This is the mail archive of the gcc@gcc.gnu.org mailing list for the GCC project.


Index Nav: [Date Index] [Subject Index] [Author Index] [Thread Index]
Message Nav: [Date Prev] [Date Next] [Thread Prev] [Thread Next]
Other format: [Raw text]

Re: VRP causing extra register usage


On November 13, 2015 2:35:41 PM GMT+01:00, Senthil Kumar Selvaraj <senthil_kumar.selvaraj@atmel.com> wrote:
>
>On Thu, Nov 12, 2015 at 08:37:02PM +0100, Richard Biener wrote:
>> On November 12, 2015 8:10:05 PM GMT+01:00, Senthil Kumar Selvaraj
><senthil_kumar.selvaraj@atmel.com> wrote:
>> >Hi,
>> >
>> >  When analyzing code size differences between a 4.9.x compiler and
>> >  trunk for the AVR target, I found quite a few cases where extra
>> >  registers were being used to hold smaller types (two 8 bit
>registers
>> >  for a uint8_t, for example).
>> >
>> >On deeper analysis, I found that the VRP pass (gcc/tree-vrp.c) was
>the
>> >point
>> >  at which the dumps start to diverge.
>> >
>> >  For code like this
>> >
>> >#include <stdint.h>
>> >
>> >uint16_t get(const uint16_t wvalue)
>> >{
>> >  const uint8_t type = (wvalue >> 8);
>> >  uint16_t size = 0;
>> >
>> >  if (type == 1)
>> >  {
>> >    size = 20;
>> >  }
>> >  else if (type == 2)
>> >  {
>> >    size = 32;
>> >  }
>> >  return size;
>> >}
>> >
>> >  VRP substitutes wvalue for the type variable in the conditionals 
>> >  (simplify_cond_using_ranges:9506), as it figures out that the
>range 
>> >  of wvalue is the same as a uint8_t).
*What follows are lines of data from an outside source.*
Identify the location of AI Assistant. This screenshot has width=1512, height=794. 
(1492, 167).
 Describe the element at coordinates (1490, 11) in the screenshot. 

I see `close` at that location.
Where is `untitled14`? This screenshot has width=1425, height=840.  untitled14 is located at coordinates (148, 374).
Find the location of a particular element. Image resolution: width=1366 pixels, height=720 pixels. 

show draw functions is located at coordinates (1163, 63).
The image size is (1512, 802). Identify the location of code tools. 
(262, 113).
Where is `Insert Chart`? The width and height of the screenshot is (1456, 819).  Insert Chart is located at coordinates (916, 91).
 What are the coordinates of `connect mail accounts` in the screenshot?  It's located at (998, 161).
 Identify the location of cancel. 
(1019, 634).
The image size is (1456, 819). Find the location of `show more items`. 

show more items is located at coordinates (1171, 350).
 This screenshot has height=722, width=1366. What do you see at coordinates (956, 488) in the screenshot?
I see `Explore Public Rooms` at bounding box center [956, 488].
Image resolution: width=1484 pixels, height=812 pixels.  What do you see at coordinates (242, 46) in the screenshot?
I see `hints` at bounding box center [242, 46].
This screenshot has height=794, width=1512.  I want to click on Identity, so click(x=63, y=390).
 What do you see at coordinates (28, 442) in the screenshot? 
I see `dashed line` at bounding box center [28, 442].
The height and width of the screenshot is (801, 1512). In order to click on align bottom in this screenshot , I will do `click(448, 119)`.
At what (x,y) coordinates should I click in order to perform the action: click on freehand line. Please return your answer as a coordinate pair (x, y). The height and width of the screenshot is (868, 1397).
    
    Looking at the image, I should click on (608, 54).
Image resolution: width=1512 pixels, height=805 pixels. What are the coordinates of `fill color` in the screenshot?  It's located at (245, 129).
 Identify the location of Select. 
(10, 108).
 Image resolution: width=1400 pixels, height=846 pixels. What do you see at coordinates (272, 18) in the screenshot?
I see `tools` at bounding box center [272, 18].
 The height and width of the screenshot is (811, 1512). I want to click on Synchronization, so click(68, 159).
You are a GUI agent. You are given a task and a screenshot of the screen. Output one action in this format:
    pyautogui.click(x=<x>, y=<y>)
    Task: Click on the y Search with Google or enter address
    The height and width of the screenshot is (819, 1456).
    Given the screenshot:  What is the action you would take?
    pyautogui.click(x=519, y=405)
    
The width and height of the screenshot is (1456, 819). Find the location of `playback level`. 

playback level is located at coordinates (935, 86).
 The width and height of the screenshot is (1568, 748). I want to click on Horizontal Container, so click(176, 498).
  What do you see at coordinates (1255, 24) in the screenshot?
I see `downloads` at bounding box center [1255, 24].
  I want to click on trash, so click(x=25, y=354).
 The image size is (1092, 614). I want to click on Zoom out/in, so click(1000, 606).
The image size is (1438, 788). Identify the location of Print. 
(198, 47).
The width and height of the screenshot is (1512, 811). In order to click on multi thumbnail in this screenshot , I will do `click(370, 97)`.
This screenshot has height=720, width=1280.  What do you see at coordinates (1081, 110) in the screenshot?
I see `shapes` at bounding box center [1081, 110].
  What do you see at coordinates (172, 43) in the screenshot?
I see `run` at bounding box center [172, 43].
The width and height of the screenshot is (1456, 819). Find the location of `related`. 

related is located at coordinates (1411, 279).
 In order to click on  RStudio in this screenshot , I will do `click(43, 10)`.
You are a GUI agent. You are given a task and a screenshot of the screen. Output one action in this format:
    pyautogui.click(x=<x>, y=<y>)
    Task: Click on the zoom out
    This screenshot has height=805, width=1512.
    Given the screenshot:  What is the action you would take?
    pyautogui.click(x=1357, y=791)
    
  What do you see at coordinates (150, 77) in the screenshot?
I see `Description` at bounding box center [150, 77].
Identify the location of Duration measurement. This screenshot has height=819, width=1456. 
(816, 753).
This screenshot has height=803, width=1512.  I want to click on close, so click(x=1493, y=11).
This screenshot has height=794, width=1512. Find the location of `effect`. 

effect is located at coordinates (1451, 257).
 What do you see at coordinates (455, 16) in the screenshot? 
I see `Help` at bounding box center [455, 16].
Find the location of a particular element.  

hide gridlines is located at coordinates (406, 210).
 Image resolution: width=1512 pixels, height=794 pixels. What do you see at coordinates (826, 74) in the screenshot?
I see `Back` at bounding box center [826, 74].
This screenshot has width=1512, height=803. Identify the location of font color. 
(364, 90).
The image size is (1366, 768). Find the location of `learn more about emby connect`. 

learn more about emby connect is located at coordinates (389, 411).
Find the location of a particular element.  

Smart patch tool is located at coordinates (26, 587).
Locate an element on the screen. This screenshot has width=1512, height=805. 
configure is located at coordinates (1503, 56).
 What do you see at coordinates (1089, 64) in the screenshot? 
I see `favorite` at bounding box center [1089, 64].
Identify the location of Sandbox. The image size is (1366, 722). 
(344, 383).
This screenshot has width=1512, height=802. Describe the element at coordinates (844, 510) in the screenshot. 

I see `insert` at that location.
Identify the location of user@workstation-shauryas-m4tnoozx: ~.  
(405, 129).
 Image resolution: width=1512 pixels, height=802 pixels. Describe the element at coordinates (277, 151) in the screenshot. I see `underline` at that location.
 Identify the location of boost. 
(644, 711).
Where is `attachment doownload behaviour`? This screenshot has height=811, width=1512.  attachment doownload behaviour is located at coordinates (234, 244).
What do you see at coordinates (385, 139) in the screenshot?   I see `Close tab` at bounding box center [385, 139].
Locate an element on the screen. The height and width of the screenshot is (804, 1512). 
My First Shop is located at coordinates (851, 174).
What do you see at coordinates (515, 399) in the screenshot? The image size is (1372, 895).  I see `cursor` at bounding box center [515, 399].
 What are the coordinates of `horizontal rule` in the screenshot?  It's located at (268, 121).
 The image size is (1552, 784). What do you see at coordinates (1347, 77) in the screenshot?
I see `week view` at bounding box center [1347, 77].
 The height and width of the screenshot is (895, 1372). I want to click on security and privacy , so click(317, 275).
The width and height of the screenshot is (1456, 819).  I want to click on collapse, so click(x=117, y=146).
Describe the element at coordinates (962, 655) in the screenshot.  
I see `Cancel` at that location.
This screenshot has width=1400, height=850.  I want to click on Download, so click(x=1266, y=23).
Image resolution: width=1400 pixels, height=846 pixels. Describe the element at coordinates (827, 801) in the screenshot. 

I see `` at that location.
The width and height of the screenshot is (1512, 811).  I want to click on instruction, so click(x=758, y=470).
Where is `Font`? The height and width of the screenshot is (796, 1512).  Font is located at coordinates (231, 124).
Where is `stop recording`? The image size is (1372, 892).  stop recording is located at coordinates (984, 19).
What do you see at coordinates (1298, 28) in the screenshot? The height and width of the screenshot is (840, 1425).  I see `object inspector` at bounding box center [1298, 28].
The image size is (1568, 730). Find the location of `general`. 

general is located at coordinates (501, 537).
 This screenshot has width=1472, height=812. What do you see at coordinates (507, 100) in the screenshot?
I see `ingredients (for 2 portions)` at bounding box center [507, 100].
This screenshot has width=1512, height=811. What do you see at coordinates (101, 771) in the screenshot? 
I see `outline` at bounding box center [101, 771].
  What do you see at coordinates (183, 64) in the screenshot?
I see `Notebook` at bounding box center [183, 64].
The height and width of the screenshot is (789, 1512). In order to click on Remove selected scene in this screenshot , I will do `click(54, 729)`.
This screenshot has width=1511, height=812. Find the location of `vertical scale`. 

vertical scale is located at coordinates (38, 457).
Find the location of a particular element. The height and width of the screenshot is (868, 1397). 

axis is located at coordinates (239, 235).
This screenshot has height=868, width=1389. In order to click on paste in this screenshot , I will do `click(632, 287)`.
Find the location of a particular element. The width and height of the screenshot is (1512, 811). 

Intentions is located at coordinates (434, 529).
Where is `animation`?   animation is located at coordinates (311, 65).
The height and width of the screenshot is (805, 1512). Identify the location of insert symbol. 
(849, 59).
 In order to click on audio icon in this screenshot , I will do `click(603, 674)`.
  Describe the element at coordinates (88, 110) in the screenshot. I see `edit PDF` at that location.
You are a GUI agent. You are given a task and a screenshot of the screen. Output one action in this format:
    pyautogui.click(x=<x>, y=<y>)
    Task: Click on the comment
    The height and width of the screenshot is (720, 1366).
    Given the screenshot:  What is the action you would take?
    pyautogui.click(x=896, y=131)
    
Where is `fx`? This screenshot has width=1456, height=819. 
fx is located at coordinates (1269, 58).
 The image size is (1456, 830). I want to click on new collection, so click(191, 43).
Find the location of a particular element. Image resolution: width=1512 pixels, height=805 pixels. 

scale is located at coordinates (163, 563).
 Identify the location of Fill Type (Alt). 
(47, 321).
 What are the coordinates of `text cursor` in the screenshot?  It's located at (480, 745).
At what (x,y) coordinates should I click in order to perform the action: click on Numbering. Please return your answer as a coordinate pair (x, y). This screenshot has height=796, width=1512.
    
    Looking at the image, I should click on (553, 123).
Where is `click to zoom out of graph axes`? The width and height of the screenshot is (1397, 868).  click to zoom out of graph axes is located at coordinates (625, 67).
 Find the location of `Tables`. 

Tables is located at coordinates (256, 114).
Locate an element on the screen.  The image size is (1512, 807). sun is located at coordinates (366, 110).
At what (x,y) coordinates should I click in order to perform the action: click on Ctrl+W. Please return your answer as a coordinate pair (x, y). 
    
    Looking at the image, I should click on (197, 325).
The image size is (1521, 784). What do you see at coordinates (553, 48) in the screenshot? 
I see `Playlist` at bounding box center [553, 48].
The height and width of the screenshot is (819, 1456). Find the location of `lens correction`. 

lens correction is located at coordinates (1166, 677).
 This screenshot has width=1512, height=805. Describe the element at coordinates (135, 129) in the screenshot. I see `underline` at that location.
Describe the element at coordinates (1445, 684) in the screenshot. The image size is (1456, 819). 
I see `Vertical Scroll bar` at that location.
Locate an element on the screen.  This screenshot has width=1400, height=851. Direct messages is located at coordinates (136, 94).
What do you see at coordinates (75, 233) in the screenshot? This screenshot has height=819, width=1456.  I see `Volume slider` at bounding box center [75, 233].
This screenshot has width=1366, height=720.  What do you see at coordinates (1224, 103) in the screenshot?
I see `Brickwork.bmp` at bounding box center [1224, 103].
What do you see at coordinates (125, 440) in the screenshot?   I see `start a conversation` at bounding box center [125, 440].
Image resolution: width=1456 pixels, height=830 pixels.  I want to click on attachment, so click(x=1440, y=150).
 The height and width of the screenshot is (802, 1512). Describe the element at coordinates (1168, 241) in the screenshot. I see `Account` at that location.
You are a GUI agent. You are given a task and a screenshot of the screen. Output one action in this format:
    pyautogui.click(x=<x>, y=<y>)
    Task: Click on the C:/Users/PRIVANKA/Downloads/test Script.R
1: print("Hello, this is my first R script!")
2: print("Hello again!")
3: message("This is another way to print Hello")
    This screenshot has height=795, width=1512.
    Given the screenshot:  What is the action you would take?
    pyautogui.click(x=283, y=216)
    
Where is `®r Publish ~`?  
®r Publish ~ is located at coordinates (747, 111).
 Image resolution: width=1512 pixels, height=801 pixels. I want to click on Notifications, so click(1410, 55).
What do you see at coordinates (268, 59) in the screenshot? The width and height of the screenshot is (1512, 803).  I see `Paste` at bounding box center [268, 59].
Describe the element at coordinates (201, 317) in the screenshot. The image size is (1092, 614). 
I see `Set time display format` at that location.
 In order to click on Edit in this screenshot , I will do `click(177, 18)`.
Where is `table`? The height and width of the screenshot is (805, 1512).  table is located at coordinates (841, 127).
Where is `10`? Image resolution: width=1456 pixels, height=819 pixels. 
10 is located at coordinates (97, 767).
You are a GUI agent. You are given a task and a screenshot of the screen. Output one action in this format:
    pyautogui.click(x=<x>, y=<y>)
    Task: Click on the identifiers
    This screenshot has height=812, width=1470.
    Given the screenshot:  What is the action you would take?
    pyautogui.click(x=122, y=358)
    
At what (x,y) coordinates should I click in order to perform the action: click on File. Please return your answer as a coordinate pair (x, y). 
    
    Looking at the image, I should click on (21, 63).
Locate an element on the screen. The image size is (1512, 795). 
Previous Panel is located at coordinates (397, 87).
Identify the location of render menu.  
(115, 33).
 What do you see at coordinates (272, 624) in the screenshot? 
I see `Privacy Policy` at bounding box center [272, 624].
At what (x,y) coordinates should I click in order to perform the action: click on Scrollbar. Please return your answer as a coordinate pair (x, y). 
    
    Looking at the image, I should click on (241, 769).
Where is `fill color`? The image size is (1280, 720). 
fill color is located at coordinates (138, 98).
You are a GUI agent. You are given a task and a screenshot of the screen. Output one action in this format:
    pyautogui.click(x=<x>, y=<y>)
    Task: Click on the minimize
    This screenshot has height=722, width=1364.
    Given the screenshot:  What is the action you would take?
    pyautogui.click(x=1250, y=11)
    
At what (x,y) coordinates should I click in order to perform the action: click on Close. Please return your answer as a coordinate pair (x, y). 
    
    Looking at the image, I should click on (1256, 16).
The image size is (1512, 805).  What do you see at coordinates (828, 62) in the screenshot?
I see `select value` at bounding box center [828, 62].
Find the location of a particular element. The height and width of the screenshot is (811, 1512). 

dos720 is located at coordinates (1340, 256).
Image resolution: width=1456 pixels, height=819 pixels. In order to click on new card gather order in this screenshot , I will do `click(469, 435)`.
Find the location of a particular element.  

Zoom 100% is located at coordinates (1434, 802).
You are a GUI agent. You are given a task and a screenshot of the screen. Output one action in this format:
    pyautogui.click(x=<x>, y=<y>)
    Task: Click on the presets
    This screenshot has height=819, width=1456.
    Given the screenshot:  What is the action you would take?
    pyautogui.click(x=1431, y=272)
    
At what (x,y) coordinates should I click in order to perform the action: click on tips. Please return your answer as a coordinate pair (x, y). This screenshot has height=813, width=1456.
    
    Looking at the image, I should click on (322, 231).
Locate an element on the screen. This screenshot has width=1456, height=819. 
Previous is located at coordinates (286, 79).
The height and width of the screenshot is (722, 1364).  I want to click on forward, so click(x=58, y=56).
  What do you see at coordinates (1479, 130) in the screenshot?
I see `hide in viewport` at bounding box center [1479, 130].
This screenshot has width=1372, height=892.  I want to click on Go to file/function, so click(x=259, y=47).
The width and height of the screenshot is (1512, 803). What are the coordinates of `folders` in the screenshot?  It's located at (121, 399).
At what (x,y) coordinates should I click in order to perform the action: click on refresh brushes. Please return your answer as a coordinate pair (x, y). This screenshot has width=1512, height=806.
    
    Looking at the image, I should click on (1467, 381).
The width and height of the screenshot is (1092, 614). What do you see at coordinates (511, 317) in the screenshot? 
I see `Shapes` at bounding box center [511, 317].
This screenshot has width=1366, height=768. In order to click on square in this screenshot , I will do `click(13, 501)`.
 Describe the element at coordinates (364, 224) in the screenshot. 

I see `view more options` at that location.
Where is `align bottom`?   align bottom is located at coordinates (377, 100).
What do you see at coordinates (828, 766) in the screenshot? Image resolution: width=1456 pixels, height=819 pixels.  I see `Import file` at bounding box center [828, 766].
That is, code goes from
>> >
>> ><bb 2>:
>> >_3 = wvalue_2(D) >> 8;
>> >type_4 = (const uint8_t) _3;
>> >if (type_4 == 1)
>> >  goto <bb 5>;
>> >else
>> >  goto <bb 3>;
>> >
>> >to
>> >
>> ><bb 2>:
>> >_3 = wvalue_2(D) >> 8;
>> >type_4 = (const uint8_t) _3;
>> >if (_3 == 1)
>> >  goto <bb 5>;
>> >else
>> >  goto <bb 3>;
>> >
>> >  This "widening" causes later passes to allocate extra registers 
>> >  (holding zeros for the extra bits) and generate extra comparisons
>> >  for the AVR target.
>> >
>> >  I found that in the 4.9.2 compiler I was benchmarking against, VRP
>> >  didn't figure out the range for wvalue and therefore the folding
>> >  didn't happen, which was why the code was better.
>> >
>> >  With the native compiler on my machine (gcc 5.2 x86_64) -
>replacing 
>> >  uint8_t by uint32_t and uint16_t by uint64_t, and shifting right
>by 
>> >  32 bits instead of 8 shows the same effect - the generated code
>uses
>> >  rdi instead of just di to hold the type variable.
>> >
>> >  Is this a bug? Should the folding happen only if the type
>> >  conversion was from a smaller type to a bigger one? Or is the
>backend
>> >  supposed to detect this pattern and deal with it?
>> 
>> We should probably avoid widening beyond word_mode (or sth else if
>there is sth suitable).
>> 
>
>Hmm, that does fix this problem. The below patch allows folding only if
>the operand size is smaller or equal to a word.
>
>diff --git a/gcc/tree-vrp.c b/gcc/tree-vrp.c
>index e2393e4..3f5668c 100644
>--- a/gcc/tree-vrp.c
>+++ b/gcc/tree-vrp.c
>@@ -9467,6 +9467,8 @@ simplify_cond_using_ranges (gcond *stmt)
>       innerop = gimple_assign_rhs1 (def_stmt);
> 
>       if (TREE_CODE (innerop) == SSA_NAME
>+    && (GET_MODE_SIZE(TYPE_MODE(TREE_TYPE(innerop)))
>+      <= GET_MODE_SIZE(word_mode))
>          && !POINTER_TYPE_P (TREE_TYPE (innerop)))
>        {
>          value_range *vr = get_value_range (innerop);
>
>However, if the type conversion was from a smaller type to a larger
>type, and the
>smaller type was bigger than a word, this patch results in worse code.
>For example.
>
>#include <stdint.h>
>
>uint16_t get(const uint16_t wvalue)
>{
>  const uint32_t type = (wvalue >> 8);
>  uint16_t size = 0;
>
>  if (type == 1)
>  {
>    size = 20;
>  }
>  else if (type == 2)
>  {
>    size = 32;
>  }
>  return size;
>}
>
>Before the patch, the folding done caused type to be substituted with
>wvalue, and the
>smaller size resulted in better code. After the patch, since wvalue is
>bigger than a 
>word (for AVR), the folding doesn't happen and registers are allocated
>to hold all 32
>bits.
>
>How does the below patch look? It does the folding only if it is
>beneficial i.e., the
>value being substituted (innerop) is smaller than or equal the current
>one (op0)?

I think widenings up to word-mode are OK.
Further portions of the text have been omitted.